Adam Bien's Weblog

Why stateful and local anti-facades are KISS

The Gateway exposes rich and persistent domain objects directly to the presentation logic. Because the domain objects are well encapsulated already - it is rather an advantage, than a shortcoming. Because of simplicity and built-in aspects, an EJB 3.1 happens to be the simplest and leanest candidate for a Gateway implementation.

Why local (to JSF 2, Wicket or a Fat Client)?

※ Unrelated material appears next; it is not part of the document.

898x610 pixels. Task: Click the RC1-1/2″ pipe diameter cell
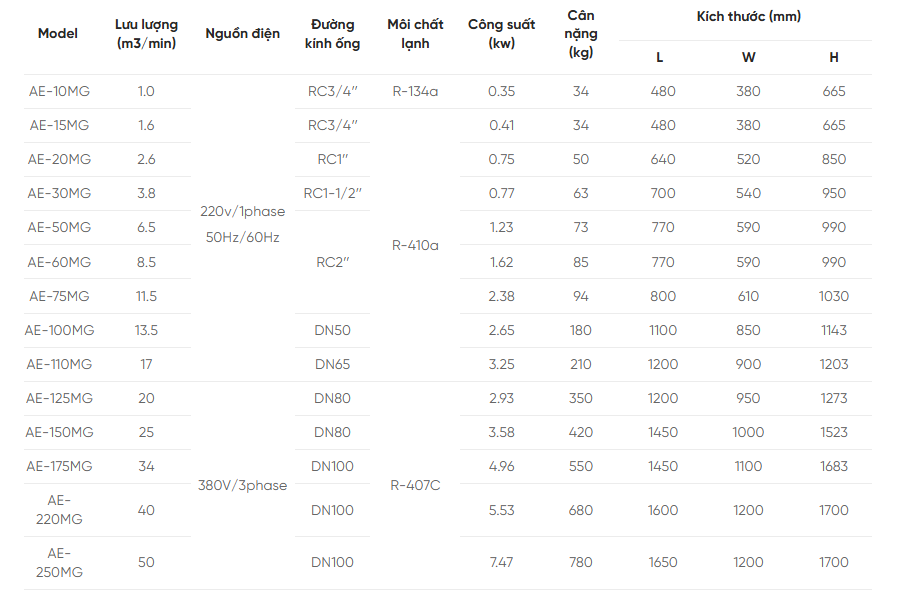click(332, 194)
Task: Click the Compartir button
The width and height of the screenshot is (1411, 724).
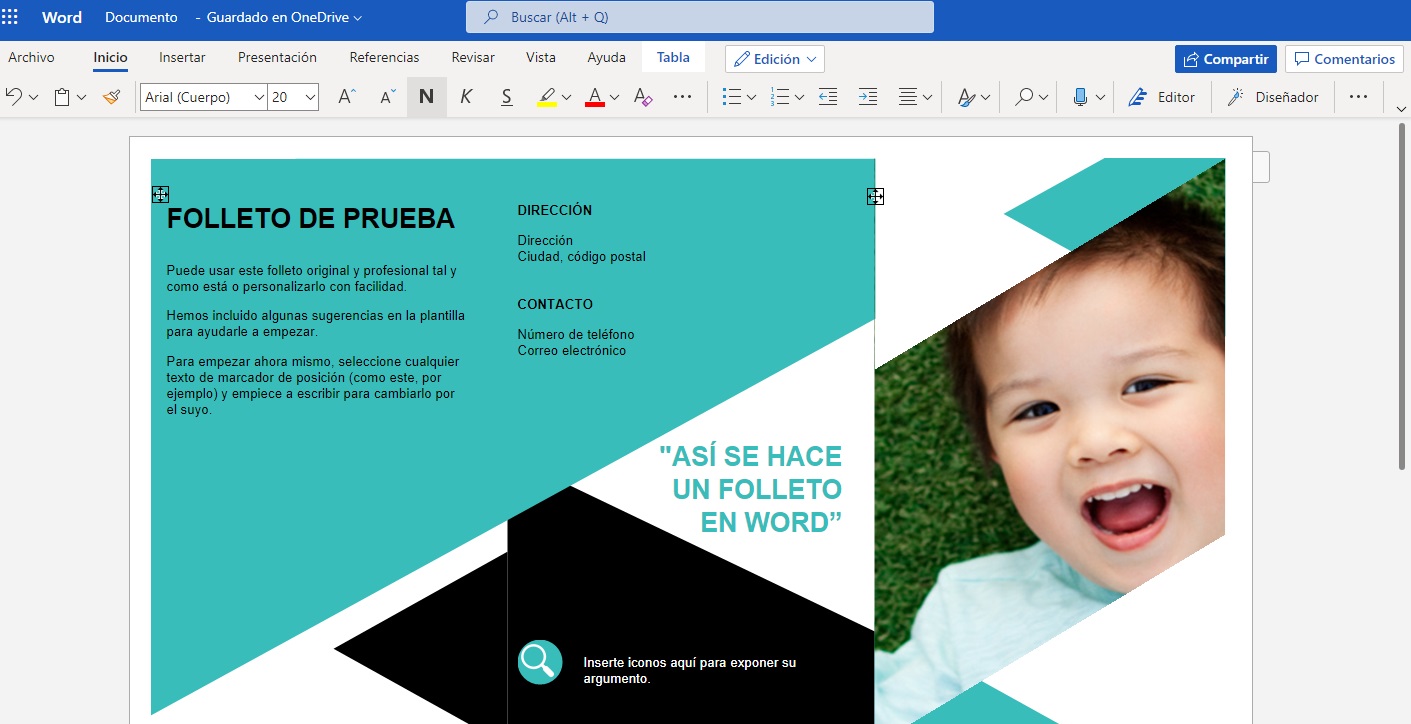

  1. Rich domain objects (JPA 2) contain business logic per definition. A call to method can change the state not only of the target entity, but of the whole connected graph. In the local case the EntityManager will correctly recognize the changes and compute deltas (change sets) and persist all changes at the end of the transaction. In remote case you will have to implement the same functionality - what is actually duplication.
  2. In local case you don't have to care about lazy loading. The entities gets just loaded on demand.
Why stateful (means: keeping the entities attached between requests)?
  1. In complex scenarios the data synchronization between layers becomes a challenge. If you keep you entities managed between requests, there is nothing left to do. You can even bind them directly to the UI - and it will still work.
  2. For every request you will have to build the domain graph again and again. This is not only complex, but it does not necessarily scale better, than a stateful solution

Local, stateful facades are not necessary the silver bullet, but the resulting architecture is very lean. It mainly consists of only domain objects, with a few Gateways.
Before you start prematurely "improving" the scalability and start with bloated applications, it is more reasonable to concentrate on the core business logic and stress test continually the application. In some cases a stateful architecture wont't scale. In this case you will have to provide the synchronization, delta-computation afterwards - with demand documented with stress test results.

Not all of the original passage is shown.